Wendish in Japan
You may wonder how I came to search for traces of Wendish as far afield as Japan. It happened quite accidentally. I became curious about whether there was a linguistic connection between ancient Japanese and Wendish in the mid-1980s, when reading a biography of an American who had grown up in Japan. He mentions that a very ancient Japanese sword is called meich in Japanese. Surprisingly, meich or mech has the same meaning also in Wendish. How did Wends reach Japan, and when? I decided to find out first if this particular word, meich, really exists in Japanese. And, if it does, at which point in time in the past Wendish speakers could have had contact with Japanese islands.
I describe in more detail, mentioning my tentative conclusions with regard to the origins of Wendish in Japanese, and its relation to the Ainu language, in the 5th installment of my article,The Extraordinary History of a Unique People, published in the Glasilo magazine, Toronto, Canada. Anyone interested will find all the already published installments of this article, including the 5th installment, on my still not quite organized website, www.GlobalWends.com. In the next, winter issue of Glasilo, i.e., in the 6th installment of my article, I will report my discoveries and conclusions with regard to the origins of Wendish in the Ainu language, the language of the aboriginal white population of Japan.

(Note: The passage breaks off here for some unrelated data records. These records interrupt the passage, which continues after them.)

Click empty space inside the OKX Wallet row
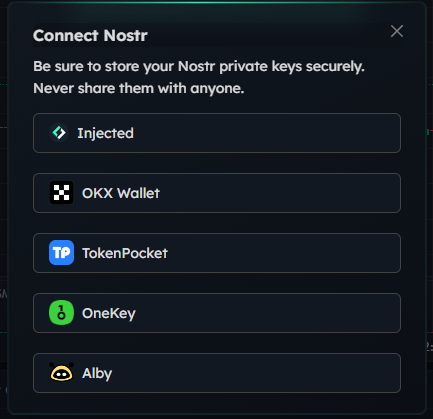This screenshot has height=419, width=433. click(280, 193)
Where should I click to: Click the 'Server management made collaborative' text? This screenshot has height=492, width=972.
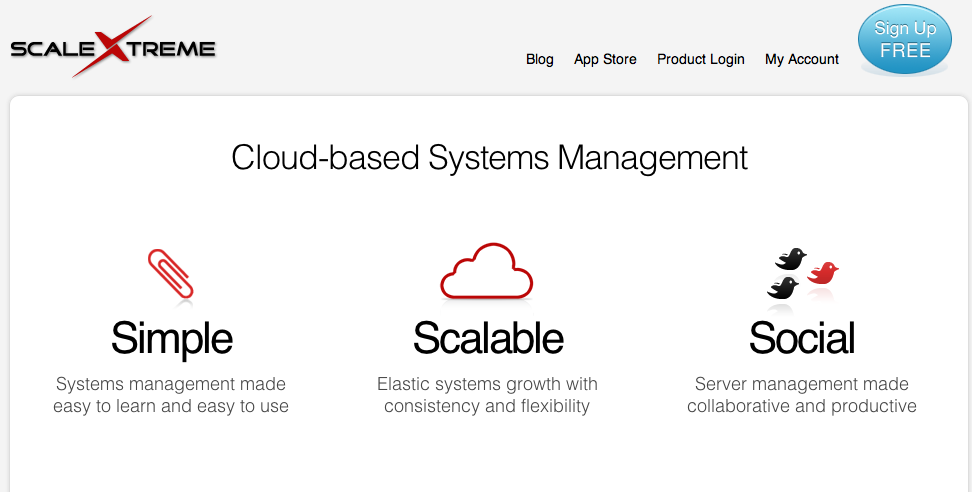click(802, 395)
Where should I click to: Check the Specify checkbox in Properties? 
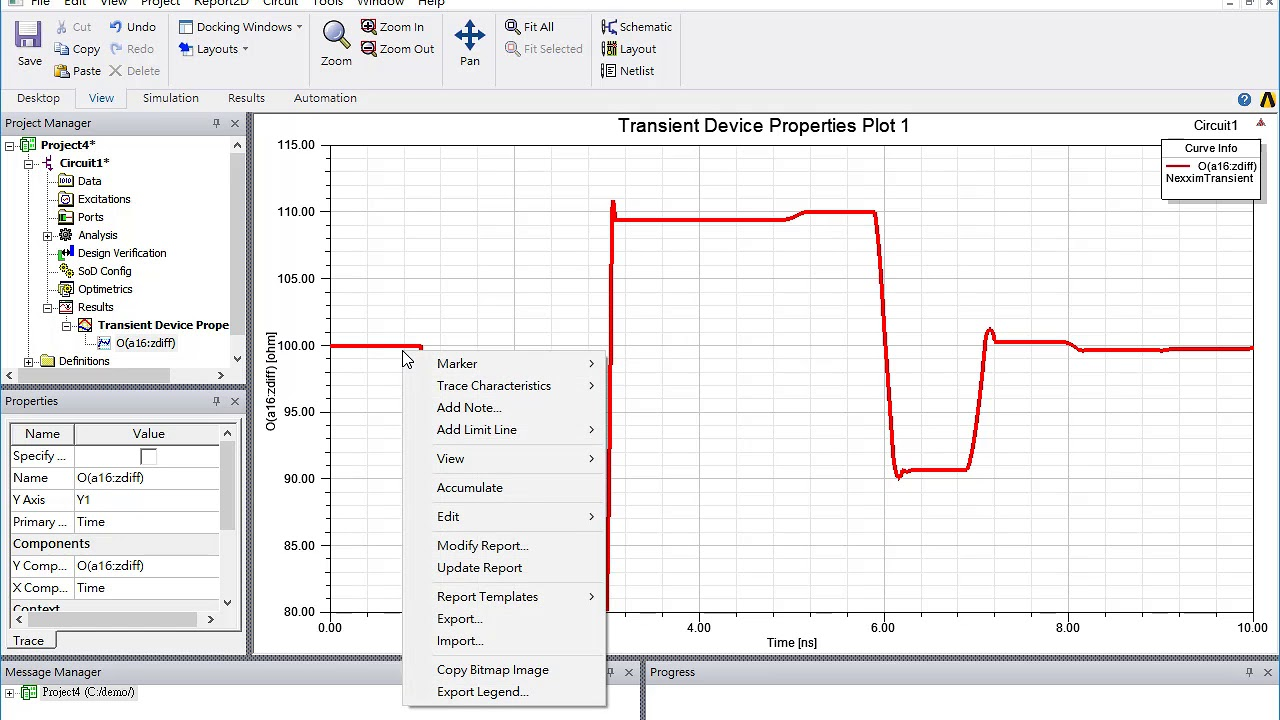(x=148, y=455)
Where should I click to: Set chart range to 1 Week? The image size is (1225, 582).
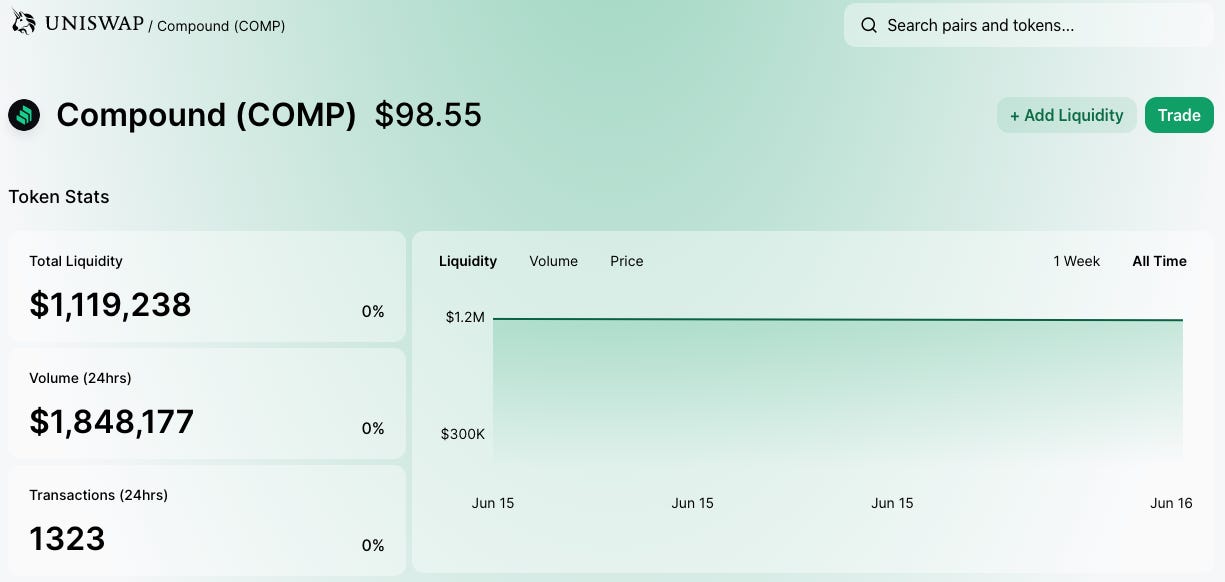pos(1076,261)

I started my search for the word meich by buying Kenkyusha’s New School Japanese-English Dictionary. Unfortunately, I had acquired a dictionary meant for ordinary students and meich is not mentioned in it. Obviously, I should have bought a dictionary of Old Japanese instead, in which ancient terms are mentioned. Nevertheless, to my amazement, I found in Kenkyusha’s concise dictionary, instead of meich, many other Wendish words and cognates, which I am quoting below in my List.

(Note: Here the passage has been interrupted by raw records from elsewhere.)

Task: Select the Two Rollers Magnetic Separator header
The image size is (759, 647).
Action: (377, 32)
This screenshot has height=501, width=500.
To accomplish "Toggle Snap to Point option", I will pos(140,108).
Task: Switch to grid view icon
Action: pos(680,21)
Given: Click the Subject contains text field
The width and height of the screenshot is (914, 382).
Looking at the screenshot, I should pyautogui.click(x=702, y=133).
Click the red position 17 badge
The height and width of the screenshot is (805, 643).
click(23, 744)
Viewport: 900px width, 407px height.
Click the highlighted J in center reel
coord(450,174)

I found it intriguing that the present form of words in Japanese, with clearly Wendish roots, show that Chinese and Korean immigrants to the islands were trying to learn Wendish, not vice versa. This indicates that the original population of Japan was Caucasian and that the influx of the Asian population was, at least at first, gradual. Today, after over 3000 years of Chinese and Korean immigrations, about half of the Japanese vocabulary is based on Chinese.
There is another puzzle to be solved. Logically, one would expect the language of the white aboriginies of Japan, the Ainu – also deeply influenced by Wendish – to have been the origin of Wendish in modern Japanese. Yet, considering the set up of the Wendish vocabulary occurring in Japanese, Ainu does not seem to have played any part in the formation of modern Japanese, or only a negligible one. Wendish vocabulary in Japanese points to a different source. It seems to have been the result of a second, perhaps even a third Wendish migration wave into the Islands, at a much later date. Ainu seem to have arrived already in the Ice Age, when present Japan was still a part of the Asian continent. They have remained hunters and gatherers until their final demise in the mid-20th century. They retained their Ice Age religion, which regarded everything in the universe and on earth as a spiritual entity, to be respected and venerated – including rocks and stars. Wendish words in Japanese, however, mirror an evolved megalithic agricultural culture and a sun-venerating religion.
A list of all Wendish cognates I have discovered in the Kenkyusha’s dictionary is on my website, under the heading of a List of Wendish in Japanese. It is by no means a complete list. My Japanese is very limited, based solely on Kenkyusha’s dictionary and some introductory lessons to the Japanese culture, history, language, literature and legends, by a Japanese friend of mine, with an authentic Wendish name Hiroko, pronounced in the Tokyo dialect, as in Wendish, shiroko, wide, all-encompassing. Besides, although I have a university level knowledge of Wendish, I do not possess the extensive Wendish vocabulary necessary to discover most of Wendish words which may have changed somewhat their meaning with thousands of passing years, complicated by the arrival of a new population whose language had nothing in common with Wendish.
Future, more thorough and patient researchers – whose mother-tongue is Wendish but who also have a thorough knowledge of Japanese – will, no doubt, find a vastly larger number of Wendish cognates in Japanese than I did.